Dataset entries:

— BEGIN —

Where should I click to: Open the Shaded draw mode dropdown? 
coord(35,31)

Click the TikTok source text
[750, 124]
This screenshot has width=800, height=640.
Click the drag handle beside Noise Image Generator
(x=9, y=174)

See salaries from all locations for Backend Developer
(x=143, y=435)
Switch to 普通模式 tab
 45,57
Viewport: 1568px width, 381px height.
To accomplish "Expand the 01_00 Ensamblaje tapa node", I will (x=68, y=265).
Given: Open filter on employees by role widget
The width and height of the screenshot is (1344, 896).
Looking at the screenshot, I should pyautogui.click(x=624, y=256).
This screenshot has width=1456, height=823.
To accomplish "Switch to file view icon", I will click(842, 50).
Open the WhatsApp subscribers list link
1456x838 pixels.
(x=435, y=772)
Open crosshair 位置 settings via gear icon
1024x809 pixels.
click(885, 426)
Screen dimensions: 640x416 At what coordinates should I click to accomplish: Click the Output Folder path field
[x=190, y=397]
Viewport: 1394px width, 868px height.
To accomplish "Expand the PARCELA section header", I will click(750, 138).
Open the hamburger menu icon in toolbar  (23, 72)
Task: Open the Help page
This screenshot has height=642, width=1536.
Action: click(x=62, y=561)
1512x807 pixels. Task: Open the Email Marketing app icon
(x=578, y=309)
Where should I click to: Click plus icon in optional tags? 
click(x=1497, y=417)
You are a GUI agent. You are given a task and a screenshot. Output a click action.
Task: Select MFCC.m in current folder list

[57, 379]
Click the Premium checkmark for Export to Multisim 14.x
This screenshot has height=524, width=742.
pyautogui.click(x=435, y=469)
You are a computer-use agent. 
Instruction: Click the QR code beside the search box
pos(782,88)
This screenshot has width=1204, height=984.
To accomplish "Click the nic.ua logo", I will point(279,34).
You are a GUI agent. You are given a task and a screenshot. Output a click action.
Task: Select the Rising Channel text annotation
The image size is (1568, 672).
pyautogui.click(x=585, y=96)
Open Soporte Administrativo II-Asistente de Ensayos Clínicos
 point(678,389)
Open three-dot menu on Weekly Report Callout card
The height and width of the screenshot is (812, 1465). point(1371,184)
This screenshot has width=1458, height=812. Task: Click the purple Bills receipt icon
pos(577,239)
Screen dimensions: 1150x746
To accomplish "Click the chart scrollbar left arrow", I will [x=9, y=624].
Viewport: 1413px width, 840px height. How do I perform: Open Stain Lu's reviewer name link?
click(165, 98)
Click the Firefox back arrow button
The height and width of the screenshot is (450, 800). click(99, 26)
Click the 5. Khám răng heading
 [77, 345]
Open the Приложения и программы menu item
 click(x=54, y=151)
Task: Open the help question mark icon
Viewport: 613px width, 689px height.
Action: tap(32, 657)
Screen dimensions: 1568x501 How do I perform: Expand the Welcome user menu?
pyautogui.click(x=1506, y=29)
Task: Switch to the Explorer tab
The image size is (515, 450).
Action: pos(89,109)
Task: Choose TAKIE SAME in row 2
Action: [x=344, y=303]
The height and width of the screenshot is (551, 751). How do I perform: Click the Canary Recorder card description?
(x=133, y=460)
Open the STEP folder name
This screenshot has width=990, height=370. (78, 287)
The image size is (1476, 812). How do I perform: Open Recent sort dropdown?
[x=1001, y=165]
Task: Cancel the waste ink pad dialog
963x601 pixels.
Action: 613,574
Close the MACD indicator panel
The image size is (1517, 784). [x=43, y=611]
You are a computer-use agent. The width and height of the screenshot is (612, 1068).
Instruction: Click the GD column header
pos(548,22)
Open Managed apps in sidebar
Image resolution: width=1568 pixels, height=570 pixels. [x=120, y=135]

— END —

Show every line of the entries above that contains the word "dimensions", copying each line in full.

### RESPONSE TO THIS EXERCISE
Screen dimensions: 640x416 At what coordinates should I click to accomplish: Click the Output Folder path field
Screen dimensions: 1150x746
Screen dimensions: 1568x501 How do I perform: Expand the Welcome user menu?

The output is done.